TASK STATEMENT.
Could you write out the records below exactly as they appear, leaving out any pictures?
[Opening DATA TO USE section]
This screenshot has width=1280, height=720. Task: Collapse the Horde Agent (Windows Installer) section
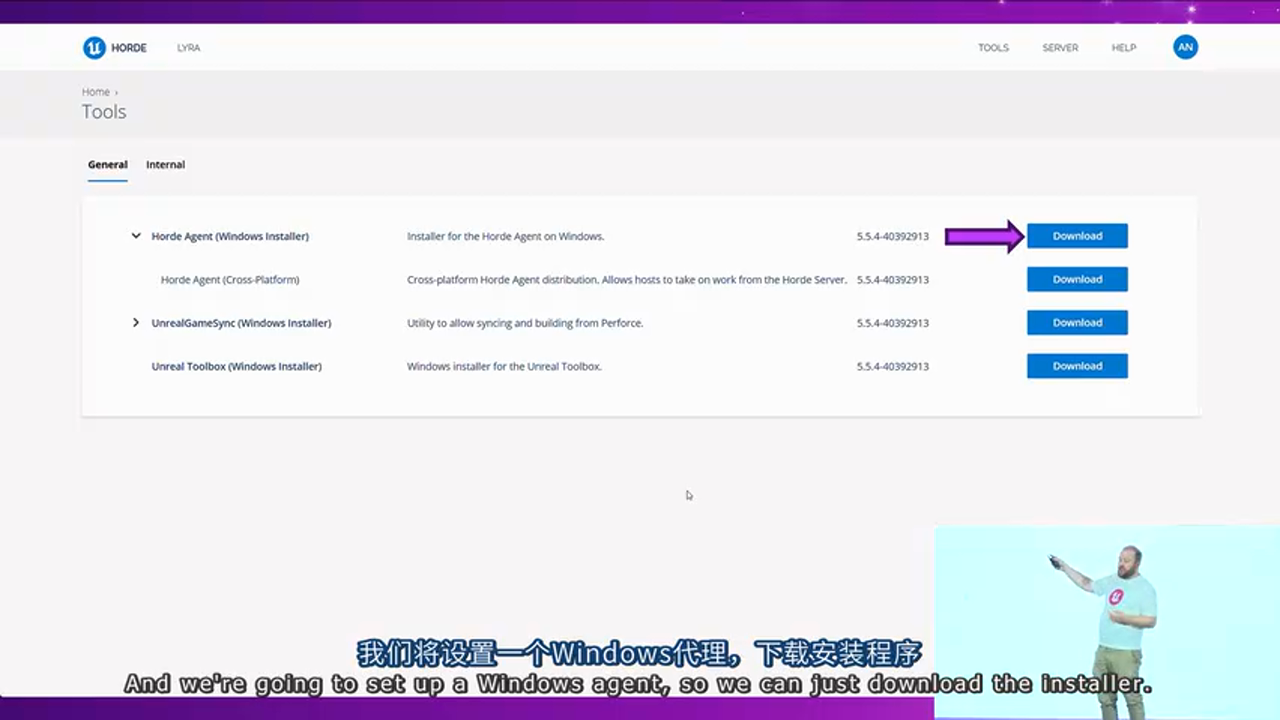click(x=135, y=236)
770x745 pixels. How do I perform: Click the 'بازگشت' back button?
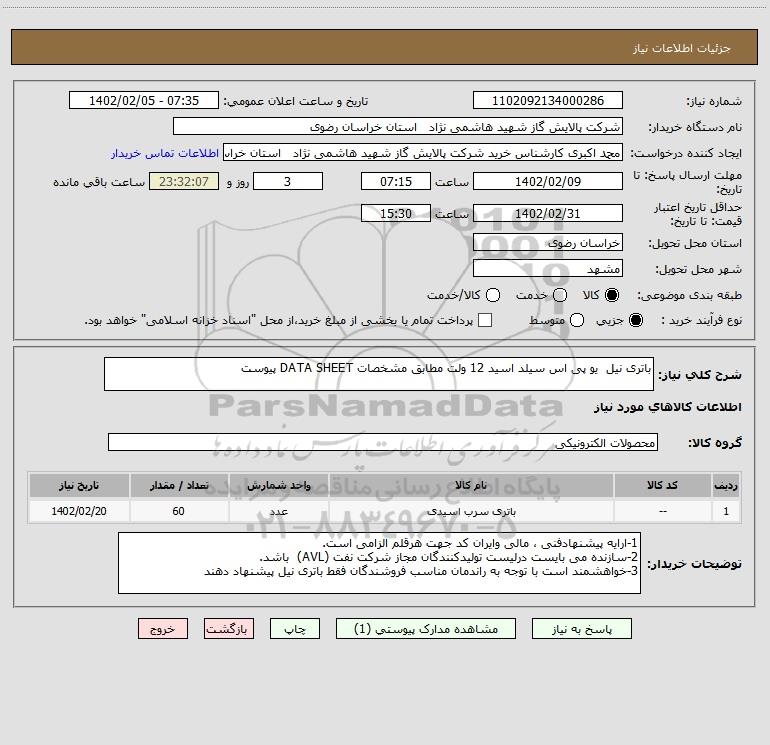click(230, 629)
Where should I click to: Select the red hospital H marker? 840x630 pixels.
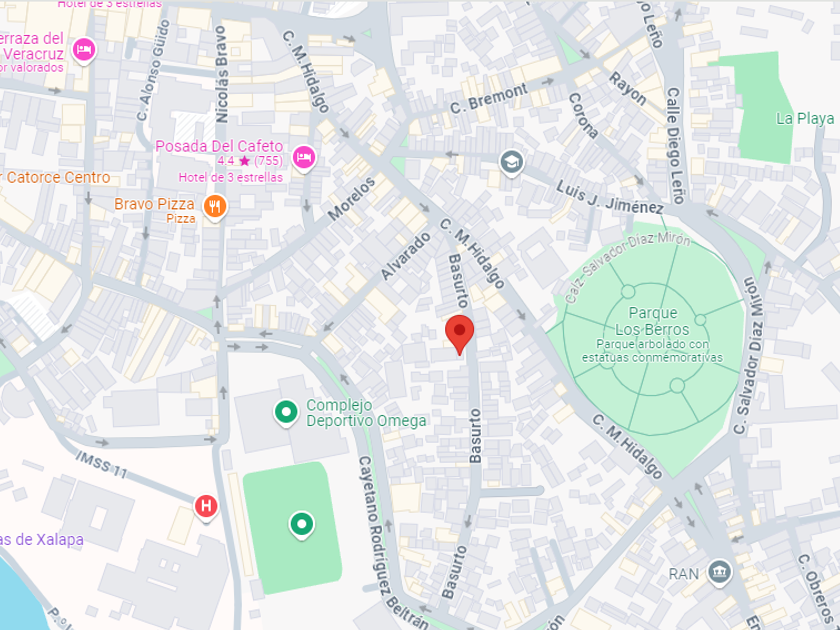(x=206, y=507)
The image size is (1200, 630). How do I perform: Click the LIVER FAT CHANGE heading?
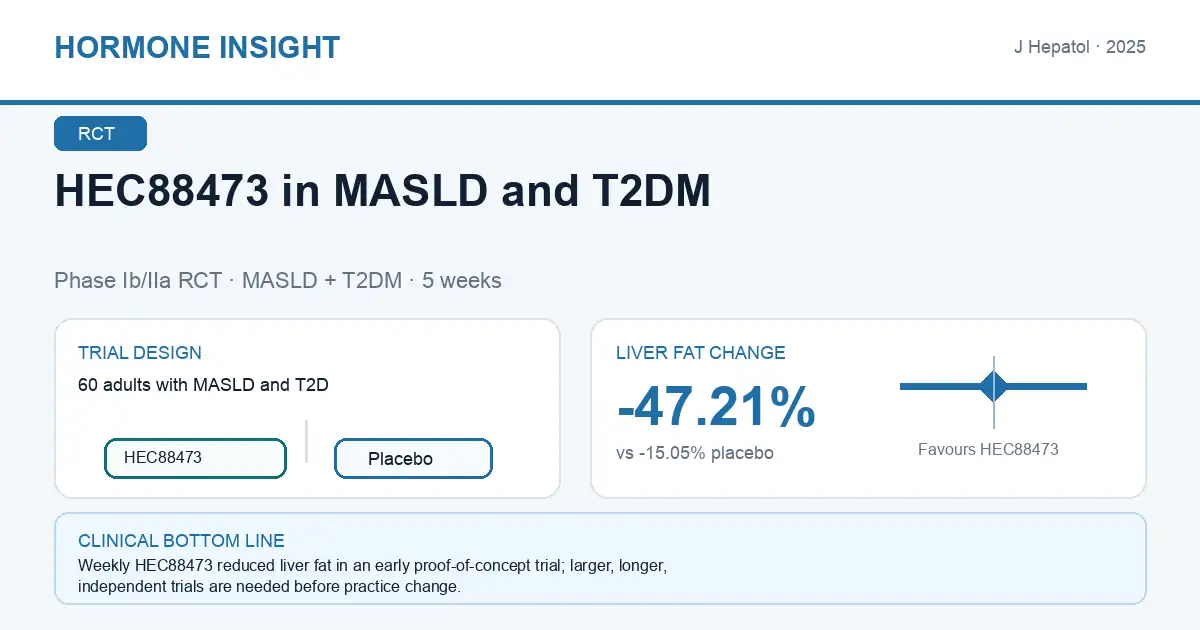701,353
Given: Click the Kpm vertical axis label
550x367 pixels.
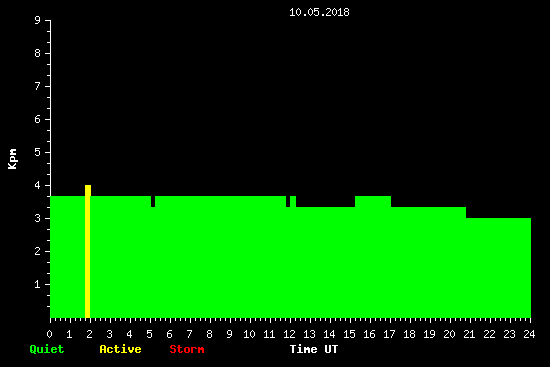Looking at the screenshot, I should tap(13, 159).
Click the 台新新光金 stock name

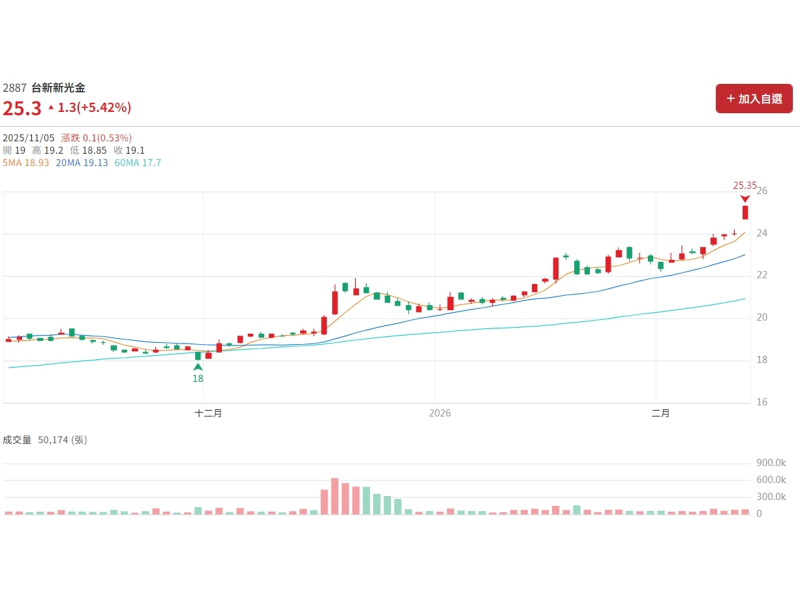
[Closing DATA TO USE section]
SOLVED EXERCISE.
This screenshot has width=1280, height=720. Task: Collapse the Horde Agent (Windows Installer) section
click(x=135, y=236)
770x745 pixels. How do I perform: Click the 'بازگشت' back button?
click(230, 629)
Where should I click to: Select the red hospital H marker? 840x630 pixels.
(x=206, y=507)
The image size is (1200, 630). How do I perform: Click the LIVER FAT CHANGE heading?
701,353
Given: Click the Kpm vertical axis label
550x367 pixels.
Looking at the screenshot, I should tap(13, 159).
Click the 台新新光金 stock name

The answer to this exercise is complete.